Economic Growth Benefits Capital Owners More than Workers in the U.S. and China.
By An Li
Growth is a top priority for economic policy makers, conservative economists, and businessmen. On June 11 2014, Wall Street took a downturn, the Dow broke a four-day string of record closing highs, and the S&P 500 showed its biggest daily percentage loss since May 20 as well, simply because the World Bank lowered its forecast of global economic growth by 0.4 percentage point – from 3.2% to 2.8%.
Why are growth figures so important? Growth means the enlargement of the economy. And a larger economic pie is better than a smaller one for a country. It’s generally believed that faster economic growth will benefit the population of a country more than slower growth does.

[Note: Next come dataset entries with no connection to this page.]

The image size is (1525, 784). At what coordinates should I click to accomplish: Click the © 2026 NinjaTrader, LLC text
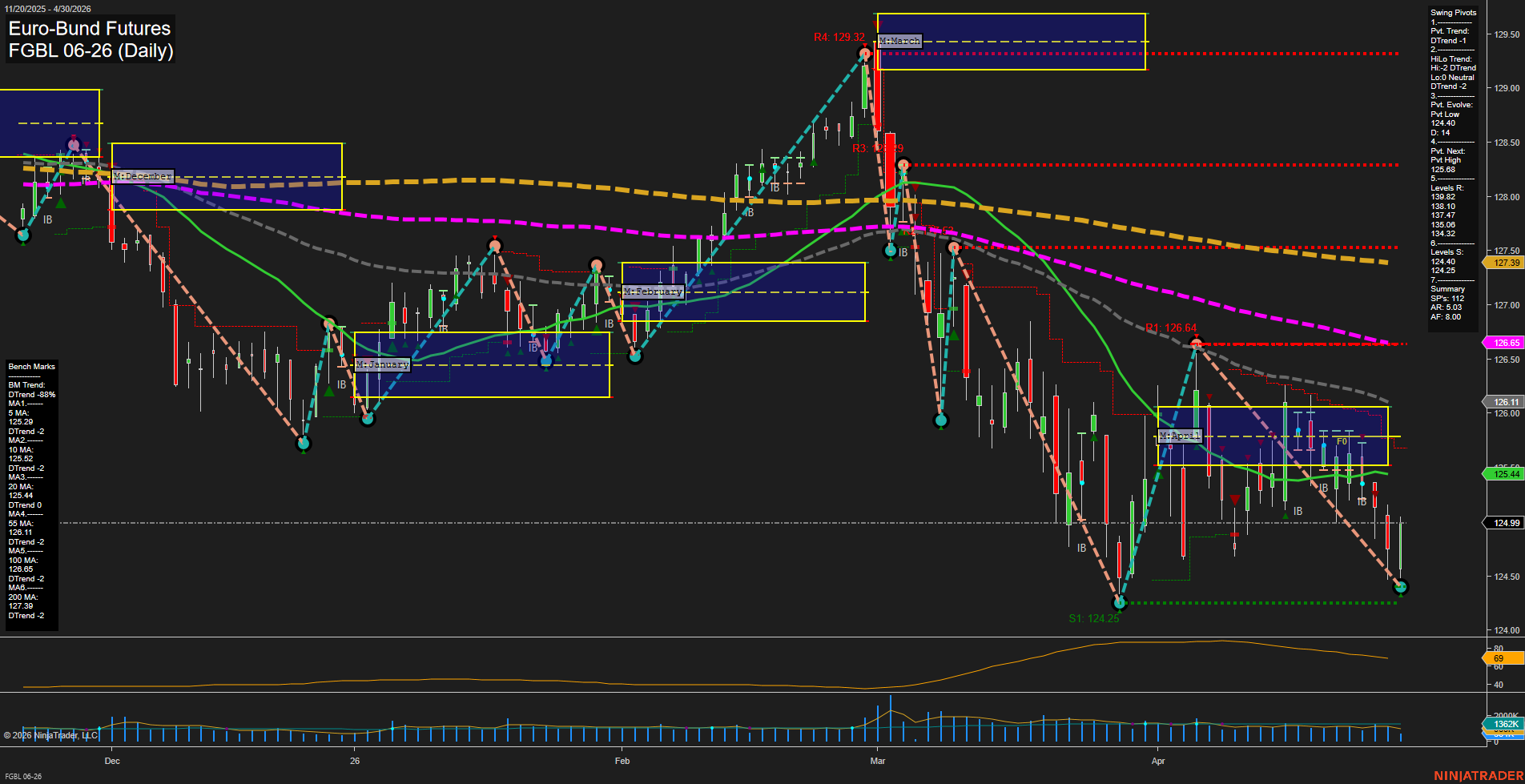point(50,735)
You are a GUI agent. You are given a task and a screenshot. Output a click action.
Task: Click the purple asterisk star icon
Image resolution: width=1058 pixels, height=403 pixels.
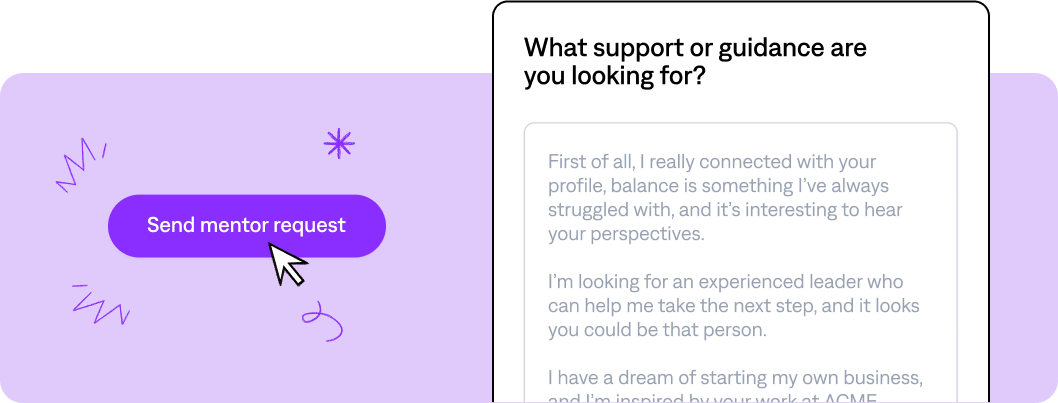click(x=339, y=144)
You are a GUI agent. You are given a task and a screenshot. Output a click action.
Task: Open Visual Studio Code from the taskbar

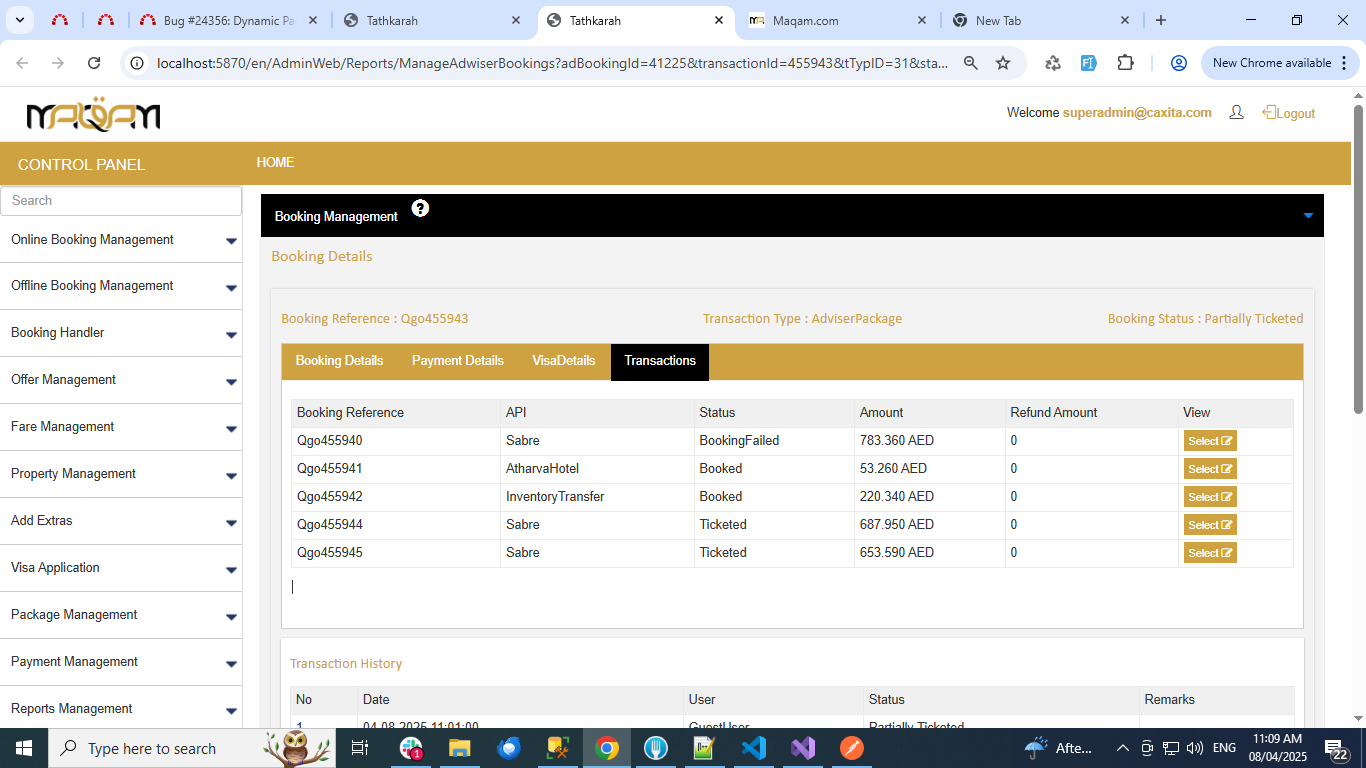754,748
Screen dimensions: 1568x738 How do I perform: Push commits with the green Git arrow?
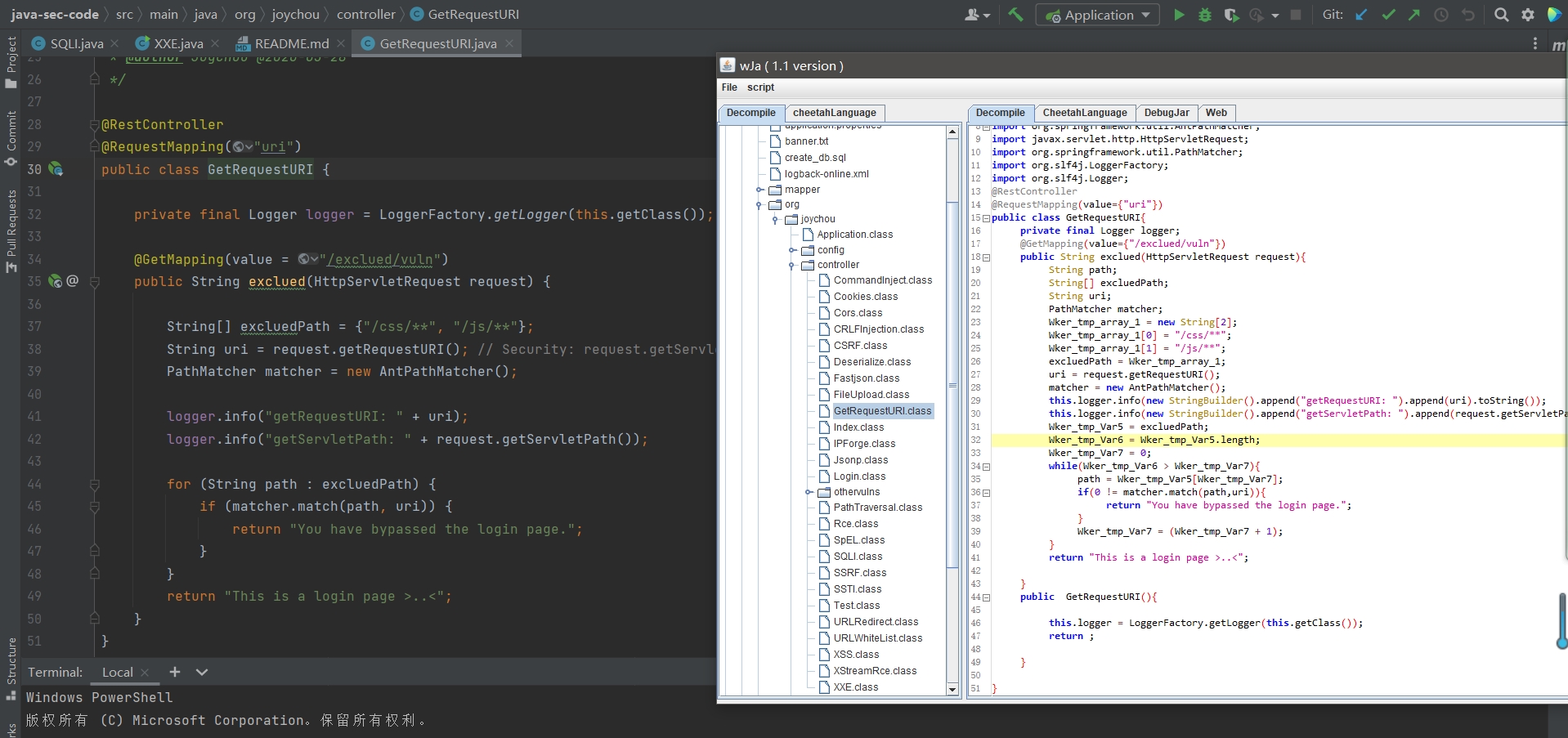1414,15
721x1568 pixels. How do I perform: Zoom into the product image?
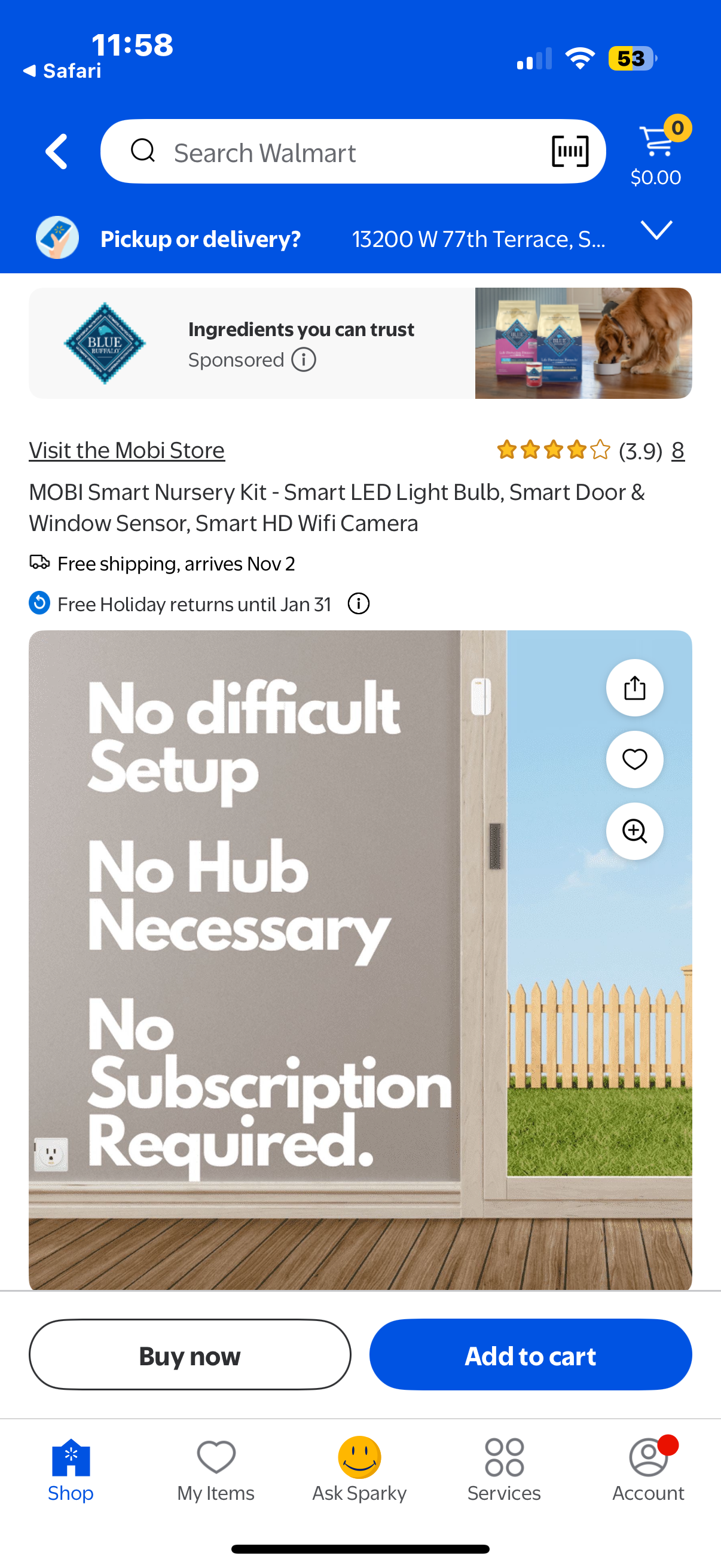[634, 831]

Is that true? Does economic growth benefit the population of a country in an equal manner? In most cases, NO: the economic pie is divided unequally among a country’s population. In this sense, the U.S. and China, the biggest developed country and the biggest developing country, respectively, have something in common: capital owners get larger and larger shares of the economic pie, whereas the workers’ share of the pie has been shrinking since the early 1980s.
According to The State of Working America, from 1979 to 2010, capital owners’ share of income in the corporate sector rose from 18.8% to 26.2%, whereas workers’ share of income dropped from 81.2% to 73.8%. At a glance, workers still got more than 50% of the total income. That means if all the corporations in the U.S. produce $1 billion worth of value in a year, the workers get most of it.
This seems fair. But actually it is NOT! We cannot neglect the number of workers and capital owners involved. Compared with the more than 100 million employees, the rich capital owners are few. So the figures mean that the majority of working America is seeing declining income shares, whereas the few capital owners benefit more and more from the economic growth! If we further acknowledge that value created in the American economy is because of the hard work of workers, then this declining share for workers is more unfair!
Since the 1980s, many American jobs have been outsourced to China. For clothing, furniture, home appliances, tools, computers and toys, etc., “Made in U.S.A.” is giving way to “Made in China”. This outsourcing does contribute to high economic growth in China, and also plays important role in weakening job creation in the U.S. It’s not uncommon in the media to assume that Chinese workers are benefiting from the cross-Pacific outsourcing of industrial jobs.
But actually, this is also NOT the case! Those who really benefit from China’s high-pace growth are the capital owners in China! From 1990 to 2011, in China’s industrial sector, workers’ share of income astonishingly has fallen from 71% to 24%! That means capital owners’ share of income has risen from 29% to 76%!1 That being said, since the 1990s, China’s workers have been receiving higher and higher income, but their share in total income has fallen sharply. This is similar t0 boiling frogs: warmer water first make frogs feel better, but after some time, frogs will be boiled to death. China’s workers get some benefits in the beginning, but feel the pain only in the longer run. Nowadays, workers are increasingly unsatisfied with their worsened situation in income distribution. And Chinese workers are no longer silent. The production centers (where most American jobs are outsourced to) are seeing rising labor protests since 2010.
Since the early 80s, the owners of capital in the US & China have had every reason to don smiley faces, while workers in both countries are not doing so well. In recent decades, both countries put more and more emphasis on growth and globalization, and the reason is clear: fast economic growth and globalization (outsourcing) echoes the powerful, rich capital owners’ quest for money.
1 Detailed data available upon request from author.